• [Task to complete]
Please print the entries below exactly, from the line with "You are a GUI" through the line with "Given: Select the pie chart type icon", including both of those lines and leaving out all others.

• [Data supplied]

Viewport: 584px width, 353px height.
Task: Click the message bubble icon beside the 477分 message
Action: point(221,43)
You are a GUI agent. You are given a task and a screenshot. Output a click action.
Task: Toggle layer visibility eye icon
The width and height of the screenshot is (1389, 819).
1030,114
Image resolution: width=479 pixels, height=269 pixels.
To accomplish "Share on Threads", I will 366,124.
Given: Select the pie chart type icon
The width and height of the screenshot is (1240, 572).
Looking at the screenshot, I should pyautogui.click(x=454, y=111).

--

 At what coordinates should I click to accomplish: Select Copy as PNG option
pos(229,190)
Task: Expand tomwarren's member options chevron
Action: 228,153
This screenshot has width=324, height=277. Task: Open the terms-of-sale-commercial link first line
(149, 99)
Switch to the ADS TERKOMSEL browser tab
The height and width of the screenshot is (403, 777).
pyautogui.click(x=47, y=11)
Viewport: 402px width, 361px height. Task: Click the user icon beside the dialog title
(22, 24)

• [Answer for the task]
You are a GUI agent. You are given a task and a screenshot. Output a click action.
Task: Toggle layer visibility eye icon
The width and height of the screenshot is (1389, 819).
1030,114
Image resolution: width=479 pixels, height=269 pixels.
To accomplish "Share on Threads", I will 366,124.
Given: Select the pie chart type icon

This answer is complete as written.